INPUT DATA:

================

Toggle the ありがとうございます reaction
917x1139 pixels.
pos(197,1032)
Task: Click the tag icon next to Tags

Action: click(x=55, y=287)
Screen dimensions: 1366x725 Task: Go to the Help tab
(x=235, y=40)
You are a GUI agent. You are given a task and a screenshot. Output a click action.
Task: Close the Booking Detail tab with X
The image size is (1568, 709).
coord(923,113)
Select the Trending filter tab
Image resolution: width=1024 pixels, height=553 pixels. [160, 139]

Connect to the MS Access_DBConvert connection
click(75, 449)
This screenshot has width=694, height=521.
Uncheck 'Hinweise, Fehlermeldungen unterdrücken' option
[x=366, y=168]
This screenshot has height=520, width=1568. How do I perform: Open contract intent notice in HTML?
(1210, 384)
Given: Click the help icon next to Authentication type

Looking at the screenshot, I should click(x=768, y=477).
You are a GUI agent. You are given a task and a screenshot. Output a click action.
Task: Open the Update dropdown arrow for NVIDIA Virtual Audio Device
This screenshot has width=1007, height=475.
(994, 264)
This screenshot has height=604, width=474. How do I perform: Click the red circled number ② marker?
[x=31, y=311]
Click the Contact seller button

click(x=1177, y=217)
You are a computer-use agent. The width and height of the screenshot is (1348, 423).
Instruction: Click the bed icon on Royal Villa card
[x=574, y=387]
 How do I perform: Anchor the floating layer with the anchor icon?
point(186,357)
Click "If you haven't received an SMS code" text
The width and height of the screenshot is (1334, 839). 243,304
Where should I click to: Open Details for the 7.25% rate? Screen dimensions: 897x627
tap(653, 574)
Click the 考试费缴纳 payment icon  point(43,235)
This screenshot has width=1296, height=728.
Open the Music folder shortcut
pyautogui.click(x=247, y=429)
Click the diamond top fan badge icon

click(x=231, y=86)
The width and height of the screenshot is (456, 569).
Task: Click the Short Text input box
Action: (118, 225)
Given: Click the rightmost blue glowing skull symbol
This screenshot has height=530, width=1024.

================

Every line of the listing is to be transcribed exactly.

WRITTEN SOLUTION:
Toggle the ありがとうございます reaction
917x1139 pixels.
pos(197,1032)
Task: Click the tag icon next to Tags

Action: click(x=55, y=287)
Screen dimensions: 1366x725 Task: Go to the Help tab
(x=235, y=40)
You are a GUI agent. You are given a task and a screenshot. Output a click action.
Task: Close the Booking Detail tab with X
The image size is (1568, 709).
coord(923,113)
Select the Trending filter tab
Image resolution: width=1024 pixels, height=553 pixels. [160, 139]

Connect to the MS Access_DBConvert connection
click(75, 449)
This screenshot has width=694, height=521.
Uncheck 'Hinweise, Fehlermeldungen unterdrücken' option
[x=366, y=168]
This screenshot has height=520, width=1568. How do I perform: Open contract intent notice in HTML?
(1210, 384)
Given: Click the help icon next to Authentication type

Looking at the screenshot, I should click(x=768, y=477).
You are a GUI agent. You are given a task and a screenshot. Output a click action.
Task: Open the Update dropdown arrow for NVIDIA Virtual Audio Device
This screenshot has width=1007, height=475.
(994, 264)
This screenshot has height=604, width=474. How do I perform: Click the red circled number ② marker?
[x=31, y=311]
Click the Contact seller button

click(x=1177, y=217)
You are a computer-use agent. The width and height of the screenshot is (1348, 423).
Instruction: Click the bed icon on Royal Villa card
[x=574, y=387]
 How do I perform: Anchor the floating layer with the anchor icon?
point(186,357)
Click "If you haven't received an SMS code" text
The width and height of the screenshot is (1334, 839). 243,304
Where should I click to: Open Details for the 7.25% rate? Screen dimensions: 897x627
tap(653, 574)
Click the 考试费缴纳 payment icon  point(43,235)
This screenshot has width=1296, height=728.
Open the Music folder shortcut
pyautogui.click(x=247, y=429)
Click the diamond top fan badge icon

click(x=231, y=86)
The width and height of the screenshot is (456, 569).
Task: Click the Short Text input box
Action: (118, 225)
Given: Click the rightmost blue glowing skull symbol
This screenshot has height=530, width=1024.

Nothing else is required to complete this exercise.